-- Opening Marker --
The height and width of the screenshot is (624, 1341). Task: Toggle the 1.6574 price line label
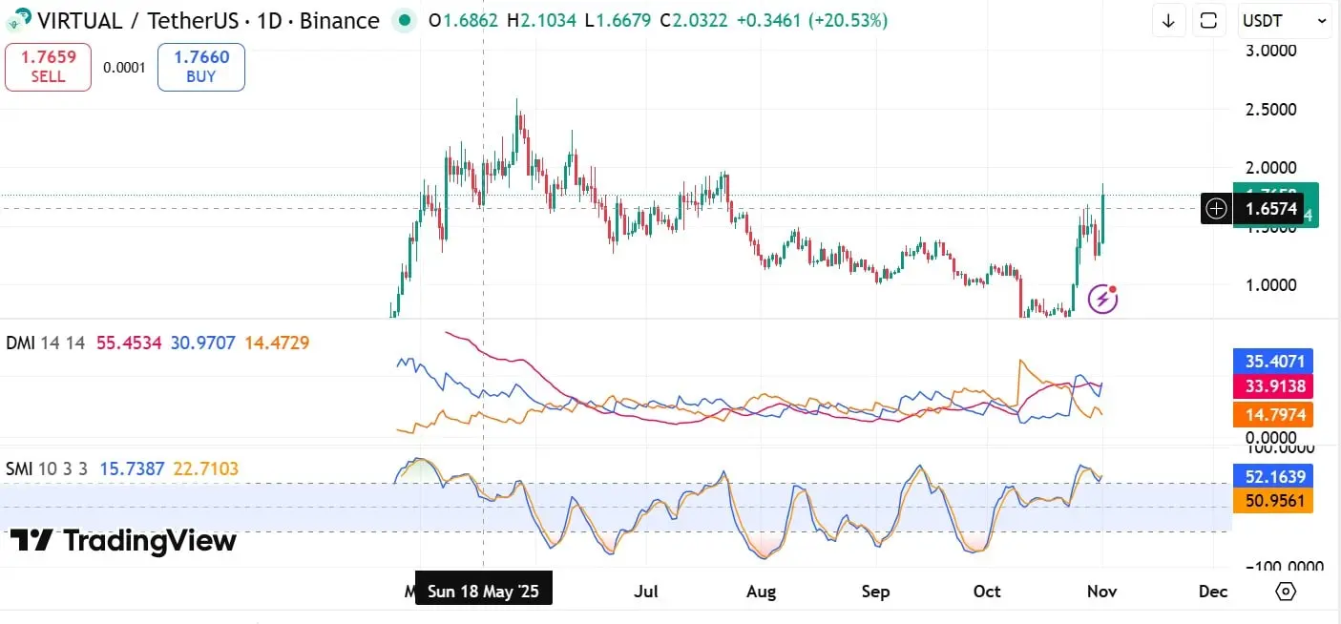pos(1272,208)
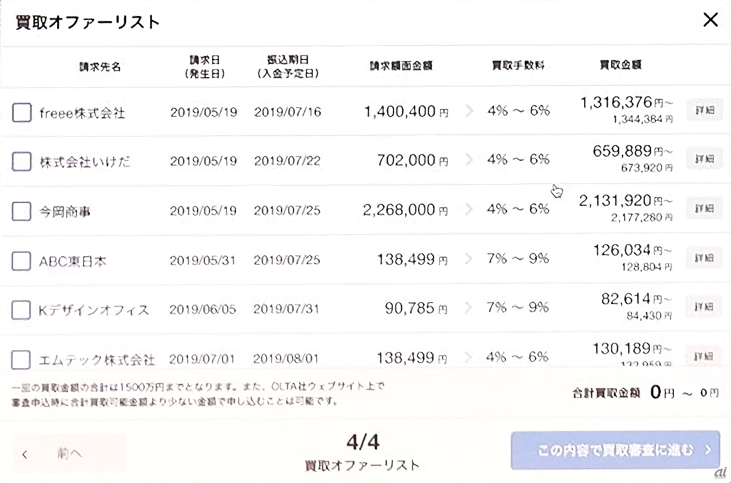Select the 株式会社いけだ invoice checkbox
This screenshot has height=483, width=731.
22,162
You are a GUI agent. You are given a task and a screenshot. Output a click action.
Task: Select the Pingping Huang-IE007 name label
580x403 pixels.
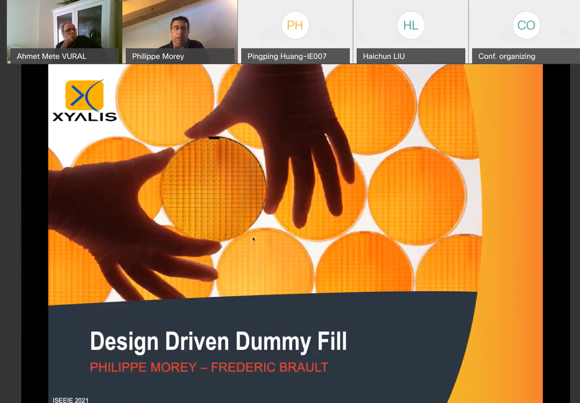[x=287, y=56]
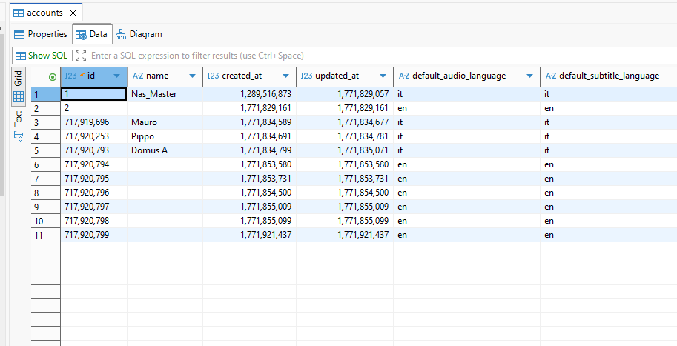Focus the SQL filter expression field

(x=297, y=56)
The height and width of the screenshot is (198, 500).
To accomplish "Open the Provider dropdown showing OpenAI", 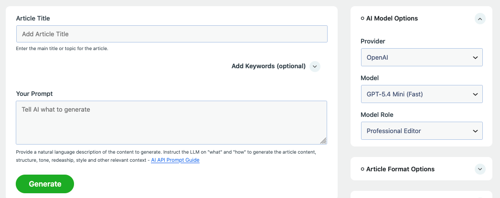I will 422,57.
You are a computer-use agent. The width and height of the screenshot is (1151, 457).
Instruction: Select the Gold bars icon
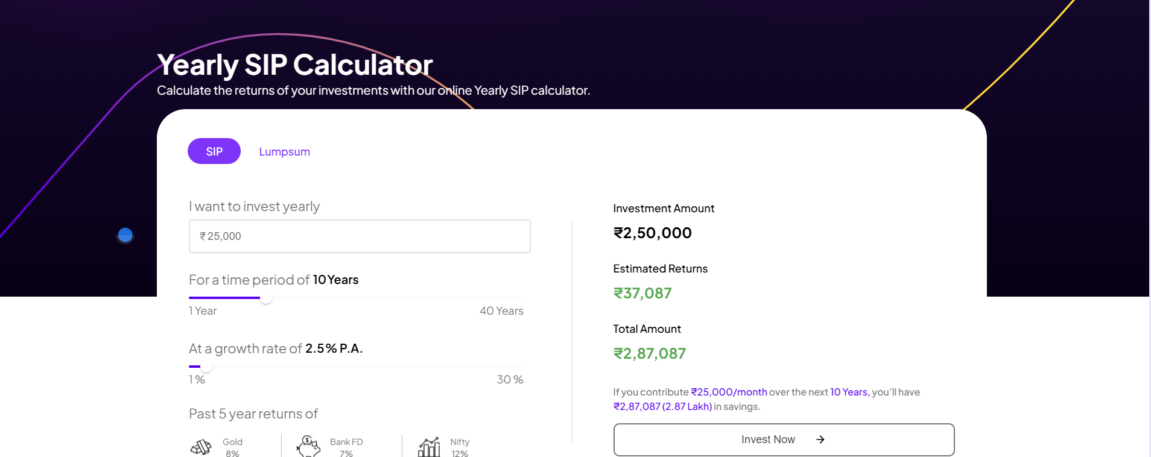point(201,447)
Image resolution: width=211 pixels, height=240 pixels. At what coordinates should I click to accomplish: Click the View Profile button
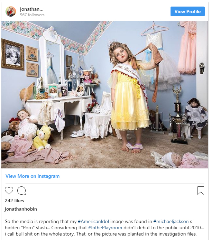coord(187,11)
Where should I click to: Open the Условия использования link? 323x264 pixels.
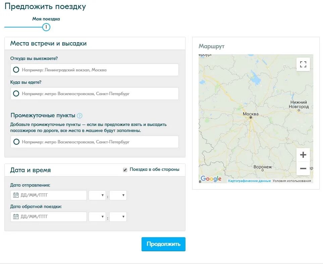(292, 181)
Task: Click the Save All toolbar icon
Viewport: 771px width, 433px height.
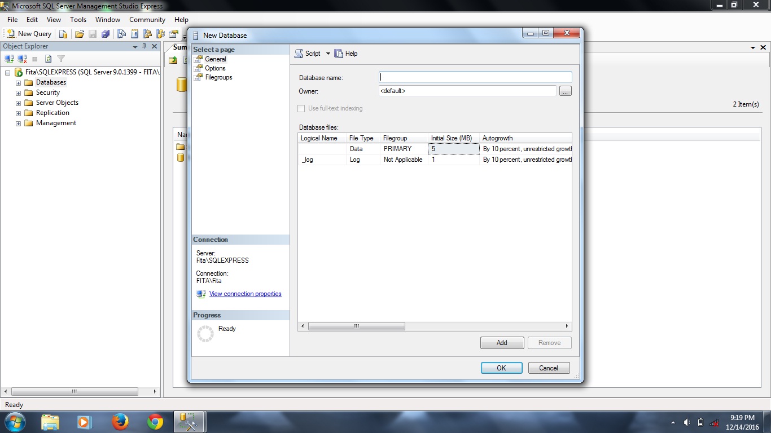Action: click(x=106, y=33)
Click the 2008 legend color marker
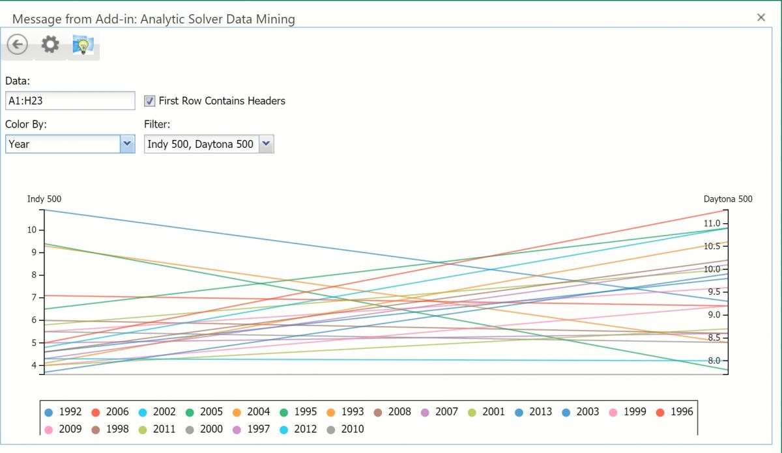The width and height of the screenshot is (782, 453). coord(378,412)
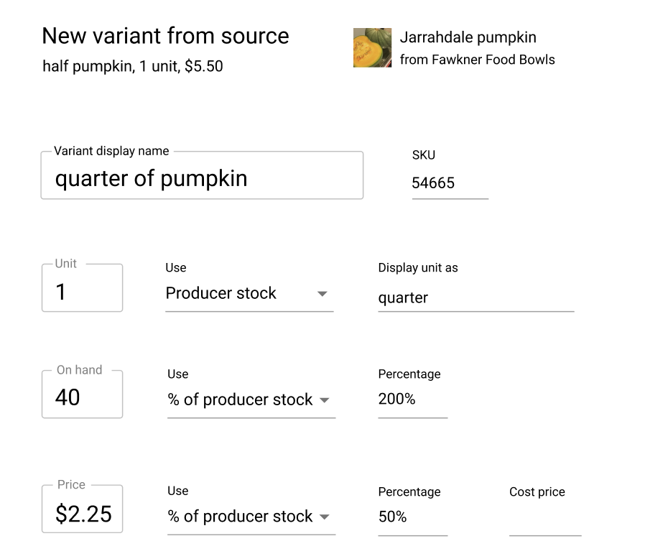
-- Closing Marker --
● Your assignment: Across the listing, tally every line that includes the word "agent" and supply the total alone.

● Your response: 2